One of issue when I run a Spark application in yarn cluster mode is that my executor container is killed because the memory exceeds memory limits. NodeManager's log shows the folowing messages:
2014-12-22 09:22:48,906 INFO org.apache.hadoop.yarn.server.nodemanager.containermanager.monitor.ContainersMonitorImpl: Memory usage of ProcessTree 26453 for container-id container_1418853356063_0165_01_000005_01: 45.8 GB of 44.5 GB physical memory used; 46.5 GB of 93.4 GB virtual memory used 2014-12-22 09:22:48,907 WARN org.apache.hadoop.yarn.server.nodemanager.containermanager.monitor.ContainersMonitorImpl: Process tree for container: container_1418853356063_0165_01_000005_01 has processes older than 1 iteration running over the configured limit. Limit=47781511168, current usage = 49199300608 2014-12-22 09:22:48,907 WARN org.apache.hadoop.yarn.server.nodemanager.containermanager.monitor.ContainersMonitorImpl: Container [pid=26453,containerID=container_1418853356063_0165_01_000005_01] is running beyond physical memory limits. Current usage: 45.8 GB of 44.5 GB physical memory used; 46.5 GB of 93.4 GB virtual memory used. Killing container. Dump of the process-tree for container_1418853356063_0165_01_000005_01 : |- PID PPID PGRPID SESSID CMD_NAME USER_MODE_TIME(MILLIS) SYSTEM_TIME(MILLIS) VMEM_USAGE(BYTES) RSSMEM_USAGE(PAGES) FULL_CMD_LINE |- 26526 26453 26453 26453 (java) 315870 8116 49777754112 12011233 /usr/java/jdk1.7.0_67-cloudera/bin/java -server -XX:OnOutOfMemoryError=kill %p -Xms45056m -Xmx45056m -Djava.io.tmpdir=/grid/2/yarn/nm/usercache/bwang/appcache/application_1418853356063_0165/container_1418853356063_0165_01_000005_01/tmp org.apache.spark.executor.CoarseGrainedExecutorBackend akka.tcp://sparkDriver@hadoop-data:48923/user/CoarseGrainedScheduler 3 hadoop-data 23 |- 26453 26450 26453 26453 (bash) 1 1 108658688 315 /bin/bash -c /usr/java/jdk1.7.0_67-cloudera/bin/java -server -XX:OnOutOfMemoryError='kill %p' -Xms45056m -Xmx45056m -Djava.io.tmpdir=/grid/2/yarn/nm/usercache/bwang/appcache/application_1418853356063_0165/container_1418853356063_0165_01_000005_01/tmp org.apache.spark.executor.CoarseGrainedExecutorBackend akka.tcp://sparkDriver@hadoop-data:48923/user/CoarseGrainedScheduler 3 hadoop-data 23 1> /var/log/hadoop-yarn/container/application_1418853356063_0165/container_1418853356063_0165_01_000005_01/stdout 2> /var/log/hadoop-yarn/container/application_1418853356063_0165/container_1418853356063_0165_01_000005_01/stderr
If an executor is lost, Spark will spawn another executor to recover from this failure. Under this situation, any persisted or cached RDDs are lost too, Spark must re-process from the beginning. This usually leads to a lengthy processing time. In any case, you should avoid this situation happening. For example, one of my application can finish in 5 mins if no lost executor happens, otherwise it could take more than 40 mins.

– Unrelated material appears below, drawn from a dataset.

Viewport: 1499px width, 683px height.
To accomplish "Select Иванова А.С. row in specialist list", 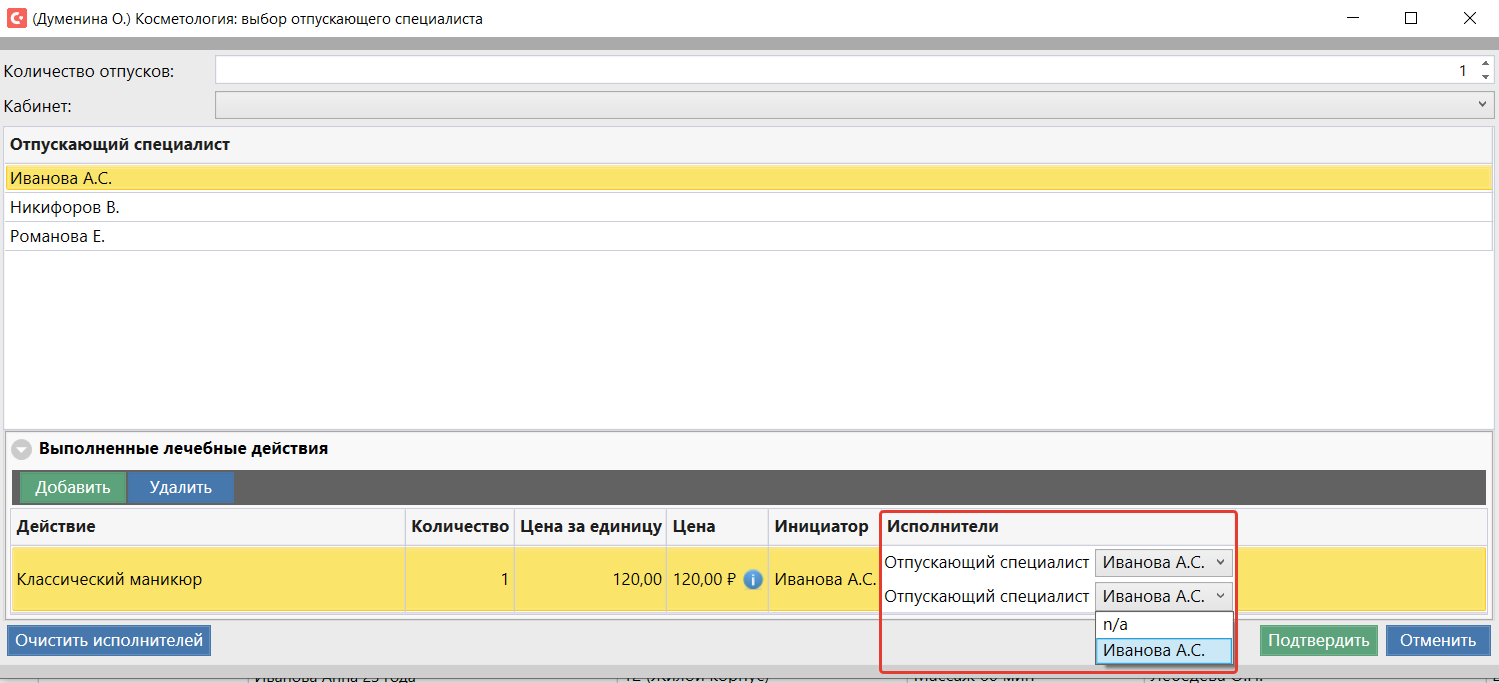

Because Spark builds an in-memory hash when doing groupByKey or combineByKey, which needs a lot of memory. One of suggestion is to use a larger parallelism to make the reduce task smaller.

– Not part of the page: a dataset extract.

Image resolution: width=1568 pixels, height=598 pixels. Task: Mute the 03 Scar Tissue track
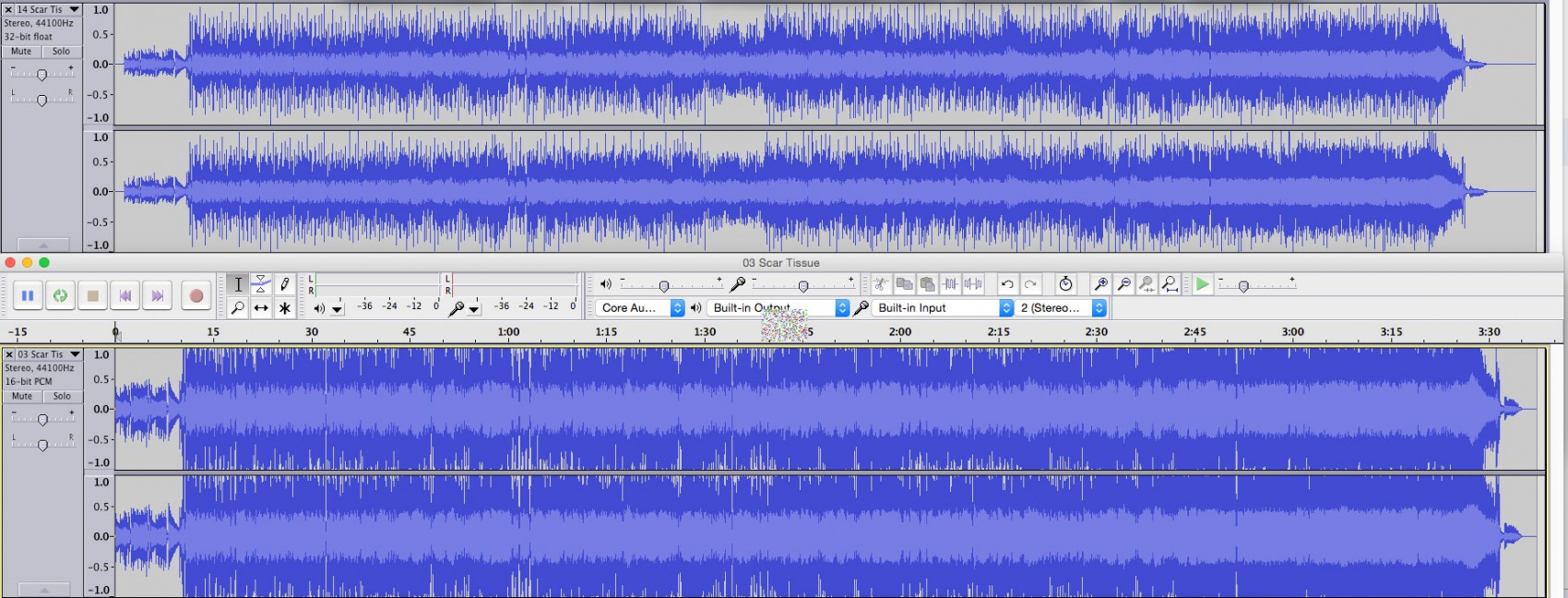click(x=22, y=396)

If your application read Parquet files, you must be careful to choose executor memory and cores by taking into account of the block size of parquet files because reading Parquet files may consume a lot of memory. For example, Impala writes Parquet files using 1GB HDFS blocksize by default. My application needs to read 136 parquet files output by Impala. The application runs on 4 nodes with 24 virtual cores each node using "--executor-memory 44G --executor-cores 23 --num-executors 4", and my executors will be killed. But if I use 10 cores per executor "--executor-cores 10", everything passes through without any executor is lost. The reason is when you read 136 parquet files, there are 23 running tasks in one executor at the same time, so 23GB are allocated for reading Parquet, and 23 tasks try to build hash in memory. By using 10 cores, there are more memory for one task, and each task has enough memory to build the hash. Even the job is a little bit slow, it actually save time because no re-computation due to the lost executors.